Exercise requirements ▸
Copy the following lines word for word.

· · · · · · ·

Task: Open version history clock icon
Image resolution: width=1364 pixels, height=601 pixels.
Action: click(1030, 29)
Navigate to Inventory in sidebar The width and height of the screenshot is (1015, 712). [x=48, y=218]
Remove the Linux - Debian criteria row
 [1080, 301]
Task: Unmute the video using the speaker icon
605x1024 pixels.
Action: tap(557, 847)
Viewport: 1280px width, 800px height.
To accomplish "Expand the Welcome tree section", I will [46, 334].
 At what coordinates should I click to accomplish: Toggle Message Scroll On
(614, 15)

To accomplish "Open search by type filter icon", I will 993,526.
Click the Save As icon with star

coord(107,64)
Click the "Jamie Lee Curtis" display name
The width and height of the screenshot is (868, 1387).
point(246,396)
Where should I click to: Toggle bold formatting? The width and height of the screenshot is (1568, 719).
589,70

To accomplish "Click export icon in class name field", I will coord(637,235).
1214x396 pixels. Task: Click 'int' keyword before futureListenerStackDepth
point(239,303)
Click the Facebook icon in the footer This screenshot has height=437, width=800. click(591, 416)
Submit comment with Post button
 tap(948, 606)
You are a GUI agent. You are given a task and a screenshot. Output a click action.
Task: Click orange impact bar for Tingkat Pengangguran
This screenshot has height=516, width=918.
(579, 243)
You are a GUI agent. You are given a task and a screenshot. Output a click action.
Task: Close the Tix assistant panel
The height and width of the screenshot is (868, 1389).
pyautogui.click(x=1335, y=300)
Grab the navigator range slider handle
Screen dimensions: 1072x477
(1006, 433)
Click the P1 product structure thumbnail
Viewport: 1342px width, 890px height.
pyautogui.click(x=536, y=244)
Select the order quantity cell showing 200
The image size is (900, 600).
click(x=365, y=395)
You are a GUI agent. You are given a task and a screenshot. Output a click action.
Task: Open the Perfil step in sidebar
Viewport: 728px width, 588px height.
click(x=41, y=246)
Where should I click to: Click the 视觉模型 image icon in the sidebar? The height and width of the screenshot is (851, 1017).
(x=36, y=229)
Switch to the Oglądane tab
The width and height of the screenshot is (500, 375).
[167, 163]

· · · · · · ·

Response to the exercise ▸
Task: Open version history clock icon
Image resolution: width=1364 pixels, height=601 pixels.
Action: click(1030, 29)
Navigate to Inventory in sidebar The width and height of the screenshot is (1015, 712). [x=48, y=218]
Remove the Linux - Debian criteria row
 [1080, 301]
Task: Unmute the video using the speaker icon
605x1024 pixels.
Action: tap(557, 847)
Viewport: 1280px width, 800px height.
To accomplish "Expand the Welcome tree section", I will [46, 334].
 At what coordinates should I click to accomplish: Toggle Message Scroll On
(614, 15)

To accomplish "Open search by type filter icon", I will 993,526.
Click the Save As icon with star

coord(107,64)
Click the "Jamie Lee Curtis" display name
The width and height of the screenshot is (868, 1387).
point(246,396)
Where should I click to: Toggle bold formatting? The width and height of the screenshot is (1568, 719).
589,70

To accomplish "Click export icon in class name field", I will coord(637,235).
1214x396 pixels. Task: Click 'int' keyword before futureListenerStackDepth
point(239,303)
Click the Facebook icon in the footer This screenshot has height=437, width=800. click(591, 416)
Submit comment with Post button
 tap(948, 606)
You are a GUI agent. You are given a task and a screenshot. Output a click action.
Task: Click orange impact bar for Tingkat Pengangguran
This screenshot has height=516, width=918.
(579, 243)
You are a GUI agent. You are given a task and a screenshot. Output a click action.
Task: Close the Tix assistant panel
The height and width of the screenshot is (868, 1389).
pyautogui.click(x=1335, y=300)
Grab the navigator range slider handle
Screen dimensions: 1072x477
(1006, 433)
Click the P1 product structure thumbnail
Viewport: 1342px width, 890px height.
pyautogui.click(x=536, y=244)
Select the order quantity cell showing 200
The image size is (900, 600).
click(x=365, y=395)
You are a GUI agent. You are given a task and a screenshot. Output a click action.
Task: Open the Perfil step in sidebar
Viewport: 728px width, 588px height.
click(x=41, y=246)
Where should I click to: Click the 视觉模型 image icon in the sidebar? The height and width of the screenshot is (851, 1017).
(x=36, y=229)
Switch to the Oglądane tab
The width and height of the screenshot is (500, 375).
[167, 163]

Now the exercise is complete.